Le secteur apicole mieux assuré en cas de « catastrophes »

Après plusieurs années à subir d’importantes pertes de leurs cheptels, des apiculteurs redoutent une hausse de leur prime d’assurance récolte cette année. Voilà qui pourrait toutefois être moins lourd à porter dès 2027, quand une nouvelle protection contre les catastrophes liées aux changements climatiques sera offerte dans la nouvelle mouture du programme d’assurance récolte, en processus de refonte depuis 2022. 

« Les pertes catastrophiques seront financées en totalité par les gouvernements, pour que les producteurs n’aient pas à payer la prime associée à ces pertes », a expliqué Sophia Boivin, directrice du programme d’assurance récolte à La Financière agricole du Québec, lors de l’assemblée générale des Apiculteurs et apicultrices du Québec. Cette nouvelle protection, offerte « à très faible coût », a-t-elle spécifié, se déclenchera seulement quand les pertes sont 10 % supérieures aux pertes historiques, ce qui représente des pertes « d’environ 70 % du cheptel pour les apiculteurs », a-t-elle décrit. 

Parmi les autres nouveautés de cette refonte, elle a entre autres mentionné l’abolition du nombre minimum de ruches assurables fixé à 35 ruches, et la simplification des programmes.  

Un programme victime de sa popularité

L’apiculture est par ailleurs le seul secteur de production agricole ayant déjà droit à une réduction de la prime d’assurance récolte de 5 à 10 % en cas de pertes dites catastrophiques. Mais pour pouvoir offrir cet avantage, la Financière devait prouver au gouvernement fédéral, qui participe au financement, que cette protection ferait augmenter le nombre d’assurés, pour une meilleure mutualisation du risque. Elle a ainsi mis en place, en 2022, le programme de soutien aux entreprises apicoles, doté d’une enveloppe budgétaire de 1 M$, pour offrir différents rabais afin de stimuler les adhésions au programme d’assurance. La mesure a eu l’effet escompté, faisant bondir le nombre de ruches assurées de 15 900 à 30 000 au Québec de 2021 à 2022.

C’est un bond de 21 % à 51 % des ruches assurées, ce qui, pour nous, est du jamais vu, tous secteurs confondus.

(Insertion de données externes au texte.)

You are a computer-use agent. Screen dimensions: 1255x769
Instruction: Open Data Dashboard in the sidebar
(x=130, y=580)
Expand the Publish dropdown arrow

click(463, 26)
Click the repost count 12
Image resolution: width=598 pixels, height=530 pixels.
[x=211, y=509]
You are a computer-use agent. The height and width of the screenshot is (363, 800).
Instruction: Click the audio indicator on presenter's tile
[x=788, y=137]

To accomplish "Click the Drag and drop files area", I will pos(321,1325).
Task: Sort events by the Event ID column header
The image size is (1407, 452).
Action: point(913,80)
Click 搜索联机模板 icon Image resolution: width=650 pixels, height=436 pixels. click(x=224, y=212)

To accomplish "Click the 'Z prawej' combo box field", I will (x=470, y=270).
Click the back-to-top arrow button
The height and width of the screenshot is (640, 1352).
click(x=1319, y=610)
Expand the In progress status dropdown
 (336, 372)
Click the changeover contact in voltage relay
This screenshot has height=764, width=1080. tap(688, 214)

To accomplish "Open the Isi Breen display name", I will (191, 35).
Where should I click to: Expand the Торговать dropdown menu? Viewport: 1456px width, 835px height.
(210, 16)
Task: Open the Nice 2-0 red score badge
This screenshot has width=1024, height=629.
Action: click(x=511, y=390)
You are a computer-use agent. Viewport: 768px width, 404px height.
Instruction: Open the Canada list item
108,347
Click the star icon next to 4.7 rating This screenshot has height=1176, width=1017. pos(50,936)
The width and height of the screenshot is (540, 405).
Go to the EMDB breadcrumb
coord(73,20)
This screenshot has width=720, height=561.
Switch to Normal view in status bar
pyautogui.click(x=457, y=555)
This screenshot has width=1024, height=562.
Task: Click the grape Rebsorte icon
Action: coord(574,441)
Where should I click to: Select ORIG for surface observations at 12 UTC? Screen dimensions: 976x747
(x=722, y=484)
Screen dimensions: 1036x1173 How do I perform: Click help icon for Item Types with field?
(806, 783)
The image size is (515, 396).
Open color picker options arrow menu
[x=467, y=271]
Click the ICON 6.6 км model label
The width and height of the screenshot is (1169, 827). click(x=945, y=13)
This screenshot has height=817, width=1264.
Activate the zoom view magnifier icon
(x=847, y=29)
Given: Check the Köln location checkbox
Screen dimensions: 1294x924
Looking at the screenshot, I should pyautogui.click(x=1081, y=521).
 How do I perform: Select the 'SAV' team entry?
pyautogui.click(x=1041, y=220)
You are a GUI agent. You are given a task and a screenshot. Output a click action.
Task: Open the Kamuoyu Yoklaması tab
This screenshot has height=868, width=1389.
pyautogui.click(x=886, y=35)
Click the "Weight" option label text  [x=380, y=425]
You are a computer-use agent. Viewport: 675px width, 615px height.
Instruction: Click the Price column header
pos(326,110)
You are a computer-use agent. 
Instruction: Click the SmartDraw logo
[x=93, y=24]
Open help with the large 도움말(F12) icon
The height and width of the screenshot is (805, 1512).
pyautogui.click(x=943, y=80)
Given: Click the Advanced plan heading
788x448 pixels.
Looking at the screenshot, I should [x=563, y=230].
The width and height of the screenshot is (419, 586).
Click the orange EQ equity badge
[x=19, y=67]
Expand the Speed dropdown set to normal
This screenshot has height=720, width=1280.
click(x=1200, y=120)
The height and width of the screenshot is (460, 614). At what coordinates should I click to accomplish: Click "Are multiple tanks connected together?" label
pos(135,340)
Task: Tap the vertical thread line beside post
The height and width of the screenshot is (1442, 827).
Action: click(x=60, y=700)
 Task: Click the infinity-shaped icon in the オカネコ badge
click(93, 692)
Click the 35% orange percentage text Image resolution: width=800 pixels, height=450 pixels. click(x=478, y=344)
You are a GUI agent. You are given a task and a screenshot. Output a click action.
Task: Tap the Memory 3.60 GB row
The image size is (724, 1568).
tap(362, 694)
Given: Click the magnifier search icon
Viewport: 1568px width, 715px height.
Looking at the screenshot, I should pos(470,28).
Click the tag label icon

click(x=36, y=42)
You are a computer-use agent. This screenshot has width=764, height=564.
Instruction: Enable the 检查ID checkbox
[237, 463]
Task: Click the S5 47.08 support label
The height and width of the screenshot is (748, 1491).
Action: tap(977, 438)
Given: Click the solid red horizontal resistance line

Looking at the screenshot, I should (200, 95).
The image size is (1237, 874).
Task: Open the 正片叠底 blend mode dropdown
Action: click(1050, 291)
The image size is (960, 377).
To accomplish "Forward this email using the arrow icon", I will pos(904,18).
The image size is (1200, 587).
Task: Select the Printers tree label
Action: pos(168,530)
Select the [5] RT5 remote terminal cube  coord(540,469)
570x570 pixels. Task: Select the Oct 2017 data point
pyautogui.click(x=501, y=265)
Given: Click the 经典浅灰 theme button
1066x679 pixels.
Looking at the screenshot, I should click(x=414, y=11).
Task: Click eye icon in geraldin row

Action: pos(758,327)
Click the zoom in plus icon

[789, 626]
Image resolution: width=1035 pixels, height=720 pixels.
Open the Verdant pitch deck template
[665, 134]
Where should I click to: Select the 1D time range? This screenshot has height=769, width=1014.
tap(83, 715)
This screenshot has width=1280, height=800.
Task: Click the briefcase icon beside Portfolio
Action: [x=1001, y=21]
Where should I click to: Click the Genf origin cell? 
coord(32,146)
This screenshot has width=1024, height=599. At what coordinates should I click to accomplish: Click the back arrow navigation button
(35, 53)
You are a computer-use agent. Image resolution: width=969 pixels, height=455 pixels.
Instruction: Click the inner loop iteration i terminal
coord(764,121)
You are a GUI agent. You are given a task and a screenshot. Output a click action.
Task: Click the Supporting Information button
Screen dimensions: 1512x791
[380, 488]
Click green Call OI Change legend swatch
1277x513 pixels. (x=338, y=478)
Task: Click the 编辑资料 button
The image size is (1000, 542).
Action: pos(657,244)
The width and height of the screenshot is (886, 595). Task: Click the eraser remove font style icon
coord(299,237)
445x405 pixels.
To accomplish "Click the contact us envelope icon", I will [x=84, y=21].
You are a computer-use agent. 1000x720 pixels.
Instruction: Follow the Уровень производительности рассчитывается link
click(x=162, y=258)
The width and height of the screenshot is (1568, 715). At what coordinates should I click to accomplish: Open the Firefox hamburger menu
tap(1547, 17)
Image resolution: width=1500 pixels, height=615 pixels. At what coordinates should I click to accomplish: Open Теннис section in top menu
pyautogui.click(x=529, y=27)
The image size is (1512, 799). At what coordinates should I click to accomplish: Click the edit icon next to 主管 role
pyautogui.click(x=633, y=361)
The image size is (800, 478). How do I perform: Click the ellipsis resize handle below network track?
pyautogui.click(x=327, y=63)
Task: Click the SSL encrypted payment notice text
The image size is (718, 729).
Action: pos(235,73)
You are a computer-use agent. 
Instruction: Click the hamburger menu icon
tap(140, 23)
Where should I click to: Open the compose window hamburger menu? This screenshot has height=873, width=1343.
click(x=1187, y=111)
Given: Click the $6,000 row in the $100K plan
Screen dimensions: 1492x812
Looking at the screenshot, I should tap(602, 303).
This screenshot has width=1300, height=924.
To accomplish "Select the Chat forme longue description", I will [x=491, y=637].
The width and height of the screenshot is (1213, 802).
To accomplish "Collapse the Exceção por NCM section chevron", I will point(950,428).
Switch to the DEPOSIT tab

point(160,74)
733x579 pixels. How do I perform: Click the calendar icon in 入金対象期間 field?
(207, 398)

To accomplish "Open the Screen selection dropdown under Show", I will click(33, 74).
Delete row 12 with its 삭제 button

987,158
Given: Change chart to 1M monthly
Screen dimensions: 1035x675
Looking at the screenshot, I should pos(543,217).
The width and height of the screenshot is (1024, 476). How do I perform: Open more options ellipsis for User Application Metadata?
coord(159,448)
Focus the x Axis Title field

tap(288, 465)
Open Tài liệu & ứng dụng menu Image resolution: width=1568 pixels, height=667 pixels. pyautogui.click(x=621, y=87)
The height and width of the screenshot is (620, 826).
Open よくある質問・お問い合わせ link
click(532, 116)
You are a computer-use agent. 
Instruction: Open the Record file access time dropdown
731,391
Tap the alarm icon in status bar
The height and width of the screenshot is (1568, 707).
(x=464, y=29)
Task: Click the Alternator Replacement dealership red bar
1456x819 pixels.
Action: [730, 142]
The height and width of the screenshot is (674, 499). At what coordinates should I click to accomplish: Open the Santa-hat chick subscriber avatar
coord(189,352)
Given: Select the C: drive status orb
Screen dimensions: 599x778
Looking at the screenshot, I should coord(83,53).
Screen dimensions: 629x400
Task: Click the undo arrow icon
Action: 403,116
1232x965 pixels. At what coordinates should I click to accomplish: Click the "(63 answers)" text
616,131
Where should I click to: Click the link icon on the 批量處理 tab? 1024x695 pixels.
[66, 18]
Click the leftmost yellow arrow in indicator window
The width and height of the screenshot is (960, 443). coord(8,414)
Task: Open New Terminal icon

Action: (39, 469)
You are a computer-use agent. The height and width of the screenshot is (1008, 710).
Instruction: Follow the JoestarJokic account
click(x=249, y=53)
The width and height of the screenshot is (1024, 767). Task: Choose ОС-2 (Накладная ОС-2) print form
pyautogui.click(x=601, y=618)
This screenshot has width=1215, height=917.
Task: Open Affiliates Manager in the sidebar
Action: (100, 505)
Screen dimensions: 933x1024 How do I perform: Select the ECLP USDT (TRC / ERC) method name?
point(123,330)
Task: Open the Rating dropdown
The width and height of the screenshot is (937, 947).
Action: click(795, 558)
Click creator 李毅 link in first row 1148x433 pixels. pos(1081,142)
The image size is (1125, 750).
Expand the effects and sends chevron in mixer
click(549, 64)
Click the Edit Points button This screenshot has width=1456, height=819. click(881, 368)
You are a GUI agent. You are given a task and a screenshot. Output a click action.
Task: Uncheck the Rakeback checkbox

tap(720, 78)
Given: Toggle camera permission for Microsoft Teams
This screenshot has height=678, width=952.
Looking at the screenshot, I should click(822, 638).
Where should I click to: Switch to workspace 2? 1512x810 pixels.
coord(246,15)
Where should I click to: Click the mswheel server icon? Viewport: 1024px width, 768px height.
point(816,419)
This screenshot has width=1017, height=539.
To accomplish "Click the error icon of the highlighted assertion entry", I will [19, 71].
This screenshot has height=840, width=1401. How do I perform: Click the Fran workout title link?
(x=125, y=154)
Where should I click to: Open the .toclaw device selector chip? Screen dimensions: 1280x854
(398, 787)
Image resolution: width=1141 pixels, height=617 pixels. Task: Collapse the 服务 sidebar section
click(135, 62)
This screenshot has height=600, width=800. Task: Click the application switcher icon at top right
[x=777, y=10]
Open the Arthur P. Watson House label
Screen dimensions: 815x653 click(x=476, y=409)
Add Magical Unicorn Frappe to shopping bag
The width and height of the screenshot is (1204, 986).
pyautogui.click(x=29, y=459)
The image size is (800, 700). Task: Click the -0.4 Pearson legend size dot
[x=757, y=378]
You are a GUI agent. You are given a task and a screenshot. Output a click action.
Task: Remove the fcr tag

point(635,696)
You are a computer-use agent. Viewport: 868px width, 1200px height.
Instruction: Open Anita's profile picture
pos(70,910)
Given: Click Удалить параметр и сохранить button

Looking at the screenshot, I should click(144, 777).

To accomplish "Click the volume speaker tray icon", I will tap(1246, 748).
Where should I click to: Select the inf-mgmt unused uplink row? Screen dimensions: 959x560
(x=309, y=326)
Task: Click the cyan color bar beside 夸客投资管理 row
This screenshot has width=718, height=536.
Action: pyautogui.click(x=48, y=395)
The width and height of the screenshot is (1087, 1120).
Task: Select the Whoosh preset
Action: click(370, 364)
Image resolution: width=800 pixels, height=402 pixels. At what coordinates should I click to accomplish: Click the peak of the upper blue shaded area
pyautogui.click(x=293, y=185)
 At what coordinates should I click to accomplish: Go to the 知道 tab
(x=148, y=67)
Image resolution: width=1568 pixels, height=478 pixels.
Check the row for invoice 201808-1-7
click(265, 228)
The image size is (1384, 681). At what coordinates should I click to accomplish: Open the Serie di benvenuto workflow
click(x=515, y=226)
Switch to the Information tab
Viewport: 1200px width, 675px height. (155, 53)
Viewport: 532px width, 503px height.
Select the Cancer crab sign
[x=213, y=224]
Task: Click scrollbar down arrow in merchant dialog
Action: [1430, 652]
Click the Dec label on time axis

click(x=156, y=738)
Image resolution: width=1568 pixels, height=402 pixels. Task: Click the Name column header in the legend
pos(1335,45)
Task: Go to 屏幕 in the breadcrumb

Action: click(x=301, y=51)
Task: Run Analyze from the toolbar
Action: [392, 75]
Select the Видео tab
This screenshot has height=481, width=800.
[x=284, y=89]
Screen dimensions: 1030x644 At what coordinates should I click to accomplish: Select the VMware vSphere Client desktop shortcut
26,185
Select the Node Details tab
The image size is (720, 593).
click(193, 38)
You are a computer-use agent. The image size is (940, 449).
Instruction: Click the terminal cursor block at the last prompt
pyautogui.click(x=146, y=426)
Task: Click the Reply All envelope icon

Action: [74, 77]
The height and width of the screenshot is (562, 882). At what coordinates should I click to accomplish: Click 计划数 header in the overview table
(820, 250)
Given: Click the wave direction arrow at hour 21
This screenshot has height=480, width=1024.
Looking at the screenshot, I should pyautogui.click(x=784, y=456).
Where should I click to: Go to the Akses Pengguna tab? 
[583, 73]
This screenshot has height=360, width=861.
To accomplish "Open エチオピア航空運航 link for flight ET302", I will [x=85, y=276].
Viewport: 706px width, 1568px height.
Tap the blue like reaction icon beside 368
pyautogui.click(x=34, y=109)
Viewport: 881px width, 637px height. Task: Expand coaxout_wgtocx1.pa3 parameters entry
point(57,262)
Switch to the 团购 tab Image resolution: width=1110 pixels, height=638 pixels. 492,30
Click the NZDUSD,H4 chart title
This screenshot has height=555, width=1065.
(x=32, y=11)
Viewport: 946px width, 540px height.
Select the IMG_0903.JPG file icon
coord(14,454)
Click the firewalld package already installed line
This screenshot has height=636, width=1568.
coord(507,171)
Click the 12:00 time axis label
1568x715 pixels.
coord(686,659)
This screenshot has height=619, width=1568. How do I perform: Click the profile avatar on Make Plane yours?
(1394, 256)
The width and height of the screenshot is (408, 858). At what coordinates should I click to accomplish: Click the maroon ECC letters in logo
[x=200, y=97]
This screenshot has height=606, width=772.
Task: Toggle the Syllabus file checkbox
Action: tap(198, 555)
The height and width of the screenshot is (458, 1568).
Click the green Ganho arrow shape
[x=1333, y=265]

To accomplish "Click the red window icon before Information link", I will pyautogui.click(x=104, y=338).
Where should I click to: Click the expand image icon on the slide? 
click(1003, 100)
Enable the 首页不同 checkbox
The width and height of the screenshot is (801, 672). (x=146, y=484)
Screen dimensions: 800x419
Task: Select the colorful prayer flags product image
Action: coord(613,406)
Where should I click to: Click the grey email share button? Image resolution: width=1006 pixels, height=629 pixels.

Sophia Boivin, directrice du programme d’assurance récolte à La Financière agricole du Québec

Le contrecoup de cette popularité a été de faire fondre les fonds du programme plus vite que prévu. « Ça fait en sorte que le rabais accordé cette année sera de 25 % plutôt que 30 % comme l’année dernière, et que le programme se terminera cette année plutôt que dans deux ans. Mais le dialogue est ouvert pour voir où on s’en va pour trouver de nouvelles mesures pour le secteur », a indiqué la directrice du programme d’assurance récolte.